- Relator(a)
- Ministra Maria Thereza de Assis Moura
- Órgão julgador
- Sexta Turma
- Data do julgamento
- 13/08/2013
- Data de publicação
- 23/08/2013
STJ – Acórdão, Rel. Ministra Maria Thereza de Assis Moura, Sexta Turma, j. 13/08/2013, p. 23/08/2013
HABEAS CORPUS. ESTUPRO DE VULNERÁVEL. PRISÃO PREVENTIVA. FUNDAMENTAÇÃO IDÔNEA. GRAVIDADE CONCRETA. ORDEM PÚBLICA. EXCESSO DE PRAZO NÃO ENFRENTADO NO TRIBUNAL DE ORIGEM. SUPRESSÃO DE INSTÂNCIA. VIA INDEVIDAMENTE UTILIZADA EM SUBSTITUIÇÃO A RECURSO ORDINÁRIO. AUSÊNCIA DE ILEGALIDADE MANIFESTA. NÃO CONHECIMENTO. 1. É imperiosa a necessidade de racionalização do emprego do habeas corpus, em prestígio ao âmbito de cognição da garantia constitucional, e, em louvor à lógica do sistema recursal. In casu, foi impetrada indevidamente a ordem como substitutiva de recurso ordinário. 2. Hipótese em que não há flagrante ilegalidade a ser reconhecida. Na espécie, está presente a gravidade in concreto do crime a ensejar o resguardo da ordem pública, visto que o paciente, em tese, manteve relações sexuais com duas menores de idade, uma de 11 (onze) anos e outra de 09 (nove) anos de idade, as quais eram suas enteadas.

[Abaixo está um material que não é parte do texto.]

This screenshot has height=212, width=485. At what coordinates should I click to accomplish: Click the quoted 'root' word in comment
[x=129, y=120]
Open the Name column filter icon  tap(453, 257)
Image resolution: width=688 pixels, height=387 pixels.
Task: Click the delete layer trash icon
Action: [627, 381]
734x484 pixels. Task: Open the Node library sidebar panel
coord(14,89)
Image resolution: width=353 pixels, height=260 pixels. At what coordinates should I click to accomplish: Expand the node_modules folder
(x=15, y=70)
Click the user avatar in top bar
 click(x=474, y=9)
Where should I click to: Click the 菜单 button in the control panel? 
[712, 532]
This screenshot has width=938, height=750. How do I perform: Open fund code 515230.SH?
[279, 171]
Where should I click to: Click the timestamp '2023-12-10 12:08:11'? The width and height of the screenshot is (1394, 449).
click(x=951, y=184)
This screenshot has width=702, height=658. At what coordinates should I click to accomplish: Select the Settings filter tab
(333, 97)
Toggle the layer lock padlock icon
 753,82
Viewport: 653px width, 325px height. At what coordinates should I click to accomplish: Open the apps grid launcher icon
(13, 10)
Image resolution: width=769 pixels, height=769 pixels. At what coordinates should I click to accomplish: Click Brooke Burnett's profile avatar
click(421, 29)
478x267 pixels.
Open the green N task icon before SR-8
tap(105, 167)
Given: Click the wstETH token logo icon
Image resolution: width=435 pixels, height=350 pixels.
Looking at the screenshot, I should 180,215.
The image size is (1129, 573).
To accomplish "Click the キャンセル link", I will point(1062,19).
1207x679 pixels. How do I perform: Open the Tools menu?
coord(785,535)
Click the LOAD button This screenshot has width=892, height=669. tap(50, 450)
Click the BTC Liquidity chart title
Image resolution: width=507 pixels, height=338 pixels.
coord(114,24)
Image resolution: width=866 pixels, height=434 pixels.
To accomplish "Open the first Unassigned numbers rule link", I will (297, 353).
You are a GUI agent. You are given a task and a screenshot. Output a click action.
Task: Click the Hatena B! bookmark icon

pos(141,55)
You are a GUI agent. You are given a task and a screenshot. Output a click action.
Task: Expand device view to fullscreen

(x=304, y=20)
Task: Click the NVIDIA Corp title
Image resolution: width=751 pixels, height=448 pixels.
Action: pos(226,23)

Ademais, a Corte de origem ressaltou a existência de notícias de ameaças feitas às menores vítimas. 3. Quanto ao pedido relativo ao excesso de prazo para o oferecimento da denúncia, não é possível a análise por esta Corte de matéria que não foi ventilada perante o Tribunal de origem, sob pena de indevida supressão de instância. 4. Habeas corpus não conhecido. (HC n. 271.115/PE, relatora Ministra Maria Thereza de Assis Moura, Sexta Turma, julgado em 13/8/2013, DJe de 23/8/2013.)